Directions for this task:
The entries below are to be repeated verbatim, in full.

═══ Records shown

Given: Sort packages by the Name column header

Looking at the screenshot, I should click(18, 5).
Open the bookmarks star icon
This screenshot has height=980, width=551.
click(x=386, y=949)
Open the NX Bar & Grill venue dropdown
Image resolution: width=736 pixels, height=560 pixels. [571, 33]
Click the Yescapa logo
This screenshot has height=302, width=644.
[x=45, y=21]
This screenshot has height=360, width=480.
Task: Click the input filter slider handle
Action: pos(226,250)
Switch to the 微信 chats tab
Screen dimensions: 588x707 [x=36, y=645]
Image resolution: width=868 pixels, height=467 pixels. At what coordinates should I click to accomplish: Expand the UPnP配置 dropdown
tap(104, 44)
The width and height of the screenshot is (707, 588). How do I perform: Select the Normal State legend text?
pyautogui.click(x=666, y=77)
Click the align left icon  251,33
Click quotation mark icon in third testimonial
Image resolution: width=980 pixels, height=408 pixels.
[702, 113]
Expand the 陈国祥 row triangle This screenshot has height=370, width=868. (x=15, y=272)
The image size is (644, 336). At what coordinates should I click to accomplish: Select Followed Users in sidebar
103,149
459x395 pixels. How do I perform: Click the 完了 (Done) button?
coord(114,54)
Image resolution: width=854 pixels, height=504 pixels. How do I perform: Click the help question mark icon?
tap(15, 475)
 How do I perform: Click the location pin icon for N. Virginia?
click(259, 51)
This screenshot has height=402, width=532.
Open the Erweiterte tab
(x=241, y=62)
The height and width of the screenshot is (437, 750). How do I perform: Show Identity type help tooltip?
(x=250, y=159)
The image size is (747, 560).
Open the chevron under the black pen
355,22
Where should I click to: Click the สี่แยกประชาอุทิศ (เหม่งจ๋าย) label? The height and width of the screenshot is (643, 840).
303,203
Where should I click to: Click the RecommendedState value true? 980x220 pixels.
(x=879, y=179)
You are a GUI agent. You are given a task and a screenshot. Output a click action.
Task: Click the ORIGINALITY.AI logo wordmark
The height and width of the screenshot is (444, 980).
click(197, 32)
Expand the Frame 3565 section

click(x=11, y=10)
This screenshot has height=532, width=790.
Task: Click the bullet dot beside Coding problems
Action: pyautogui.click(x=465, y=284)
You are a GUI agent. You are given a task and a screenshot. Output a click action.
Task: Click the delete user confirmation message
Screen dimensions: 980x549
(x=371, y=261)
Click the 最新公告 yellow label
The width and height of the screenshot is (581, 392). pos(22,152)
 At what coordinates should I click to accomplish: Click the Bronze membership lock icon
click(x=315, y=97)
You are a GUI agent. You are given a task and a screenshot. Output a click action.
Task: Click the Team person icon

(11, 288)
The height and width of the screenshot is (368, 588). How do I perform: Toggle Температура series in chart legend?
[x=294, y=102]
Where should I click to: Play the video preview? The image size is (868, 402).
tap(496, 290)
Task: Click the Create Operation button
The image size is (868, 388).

══════

Result of the exercise:
Given: Sort packages by the Name column header

Looking at the screenshot, I should click(18, 5).
Open the bookmarks star icon
This screenshot has height=980, width=551.
click(x=386, y=949)
Open the NX Bar & Grill venue dropdown
Image resolution: width=736 pixels, height=560 pixels. [571, 33]
Click the Yescapa logo
This screenshot has height=302, width=644.
[x=45, y=21]
This screenshot has height=360, width=480.
Task: Click the input filter slider handle
Action: pos(226,250)
Switch to the 微信 chats tab
Screen dimensions: 588x707 [x=36, y=645]
Image resolution: width=868 pixels, height=467 pixels. At what coordinates should I click to accomplish: Expand the UPnP配置 dropdown
tap(104, 44)
The width and height of the screenshot is (707, 588). How do I perform: Select the Normal State legend text?
pyautogui.click(x=666, y=77)
Click the align left icon  251,33
Click quotation mark icon in third testimonial
Image resolution: width=980 pixels, height=408 pixels.
[702, 113]
Expand the 陈国祥 row triangle This screenshot has height=370, width=868. (x=15, y=272)
The image size is (644, 336). At what coordinates should I click to accomplish: Select Followed Users in sidebar
103,149
459x395 pixels. How do I perform: Click the 完了 (Done) button?
coord(114,54)
Image resolution: width=854 pixels, height=504 pixels. How do I perform: Click the help question mark icon?
tap(15, 475)
 How do I perform: Click the location pin icon for N. Virginia?
click(259, 51)
This screenshot has height=402, width=532.
Open the Erweiterte tab
(x=241, y=62)
The height and width of the screenshot is (437, 750). How do I perform: Show Identity type help tooltip?
(x=250, y=159)
The image size is (747, 560).
Open the chevron under the black pen
355,22
Where should I click to: Click the สี่แยกประชาอุทิศ (เหม่งจ๋าย) label? The height and width of the screenshot is (643, 840).
303,203
Where should I click to: Click the RecommendedState value true? 980x220 pixels.
(x=879, y=179)
You are a GUI agent. You are given a task and a screenshot. Output a click action.
Task: Click the ORIGINALITY.AI logo wordmark
The height and width of the screenshot is (444, 980).
click(197, 32)
Expand the Frame 3565 section

click(x=11, y=10)
This screenshot has height=532, width=790.
Task: Click the bullet dot beside Coding problems
Action: pyautogui.click(x=465, y=284)
You are a GUI agent. You are given a task and a screenshot. Output a click action.
Task: Click the delete user confirmation message
Screen dimensions: 980x549
(x=371, y=261)
Click the 最新公告 yellow label
The width and height of the screenshot is (581, 392). pos(22,152)
 At what coordinates should I click to accomplish: Click the Bronze membership lock icon
click(x=315, y=97)
You are a GUI agent. You are given a task and a screenshot. Output a click action.
Task: Click the Team person icon

(11, 288)
The height and width of the screenshot is (368, 588). How do I perform: Toggle Температура series in chart legend?
[x=294, y=102]
Where should I click to: Play the video preview? The image size is (868, 402).
tap(496, 290)
Task: Click the Create Operation button
The image size is (868, 388).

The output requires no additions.